Set of tasks:
[1] Reproduce word for word the part of the news excerpt below about the Hamilton grow operation that opens with the words containing "In fact, he" and closes with "marijuana, he wrote.".
[2] In the news excerpt below about the Hamilton grow operation, what date is on Sergi's sworn affidavit?

After neighbours complained last year of a strong marijuana odor, city bylaw officials and Hamilton police investigated and reported it was a federally licensed medical marijuana grow operation, said Sam Merulla, city councillor for the area.
“It was a surprise to us,” said Merulla, who complained there had been no interaction with the city about zoning or permits.
“These guys just circumvented our entire process. They showed no respect for the process at all. It is baffling to me how you can get licensing without any city zoning approval,” he said.
“From the outside, it’s atrocious. Outside it looks abandoned but inside, from what bylaw said, it looks quite extravagant.”
What makes the situation even more remarkable, however, is the facility does not actually have a federal marijuana licence.
“Health Canada has not issued a licence at this address for the production of medical cannabis,” said Gary Scott Holub, a Health Canada spokesman. “Not ever.”
“That tells you someone’s lying,” said Holub.
If it was Sergi lying, he was bold enough to do it in sworn statements filed in court.
In his battle to not be evicted from the Boomers building he was explicit about what he was doing there.
“I have been leasing the property for a number of years and have been using the space to grow medical marijuana under three federally issued licences during that time,” Sergi said in a sworn affidavit dated June 15, 2016.
In fact, he argued he must stay in the building because the federal government wouldn’t let him move: “the plants must be grown either on the property or not at all.” To move would require the federal government’s permission and disrupt the medical needs of people requiring the marijuana, he wrote.

Extracted information:
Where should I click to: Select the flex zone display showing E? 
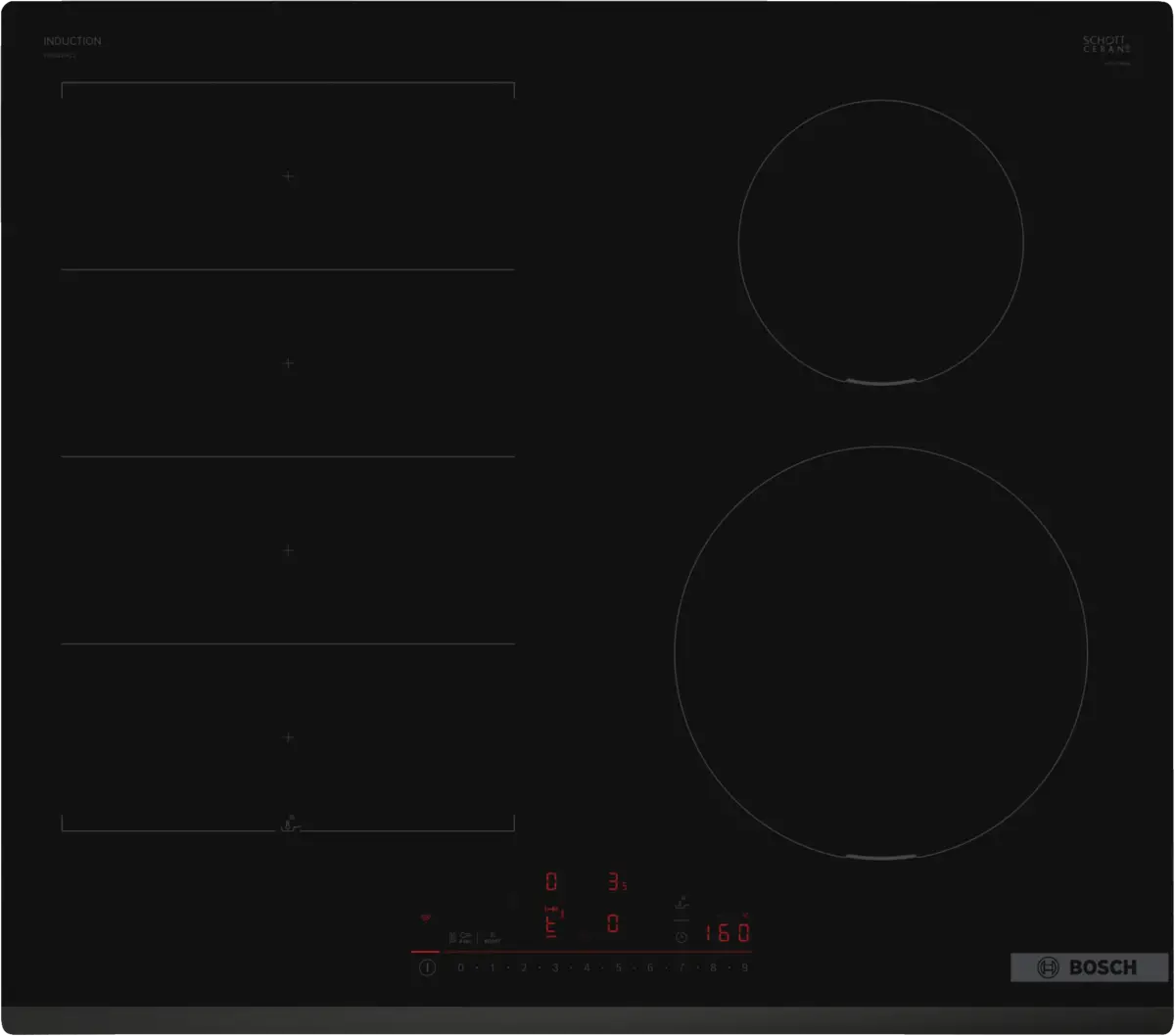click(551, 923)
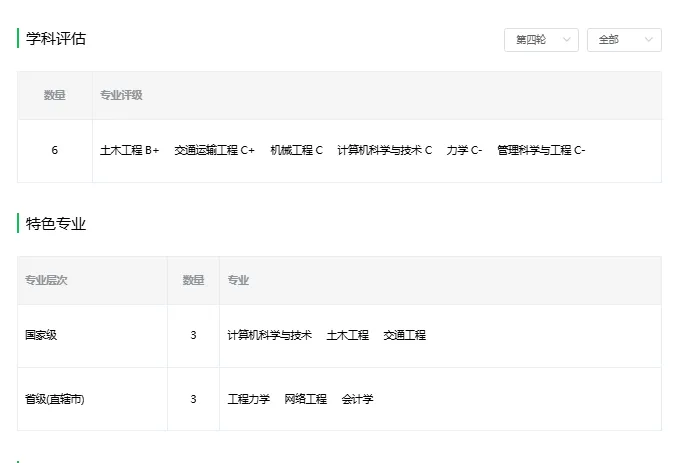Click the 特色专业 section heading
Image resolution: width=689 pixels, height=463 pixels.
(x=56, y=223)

* * *

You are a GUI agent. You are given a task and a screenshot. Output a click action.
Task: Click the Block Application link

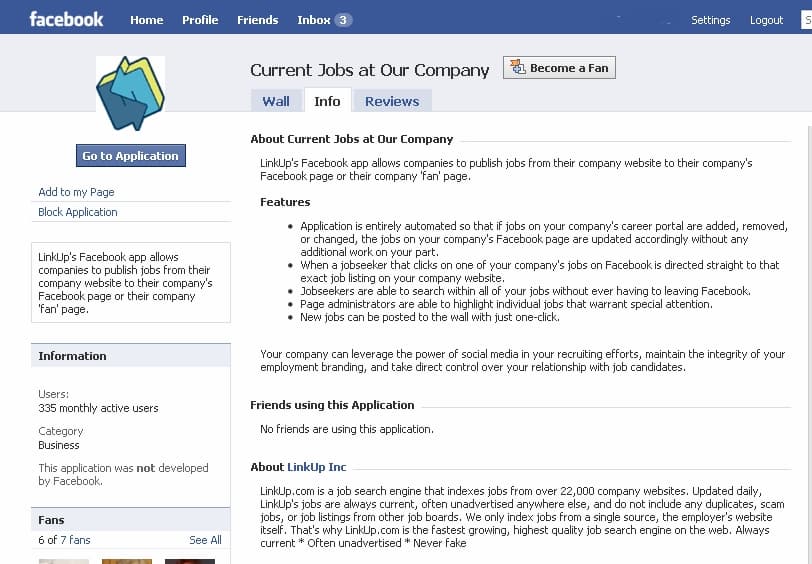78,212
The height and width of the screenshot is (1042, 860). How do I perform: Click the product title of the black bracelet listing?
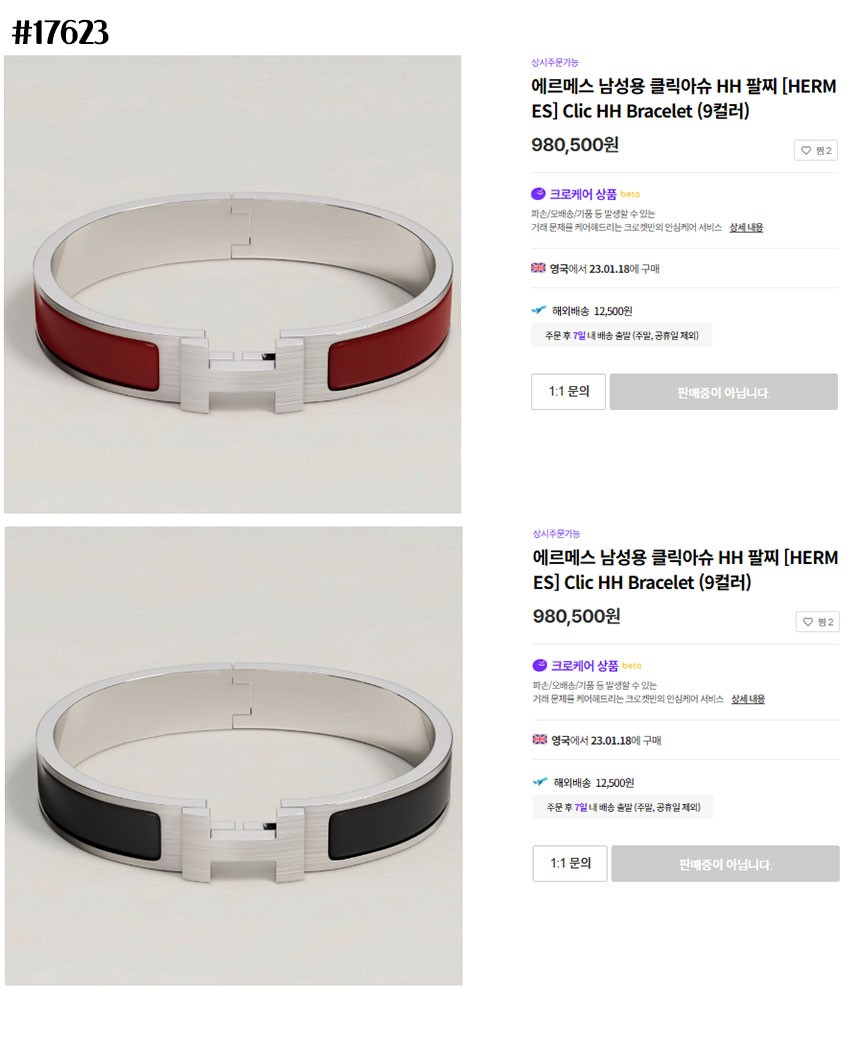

==

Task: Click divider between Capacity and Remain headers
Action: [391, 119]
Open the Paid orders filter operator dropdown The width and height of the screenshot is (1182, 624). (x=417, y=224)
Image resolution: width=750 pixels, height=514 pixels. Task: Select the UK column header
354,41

Answers by item number:
[1]
In fact, he argued he must stay in the building because the federal government wouldn’t let him move: “the plants must be grown either on the property or not at all.” To move would require the federal government’s permission and disrupt the medical needs of people requiring the marijuana, he wrote.

[2] June 15, 2016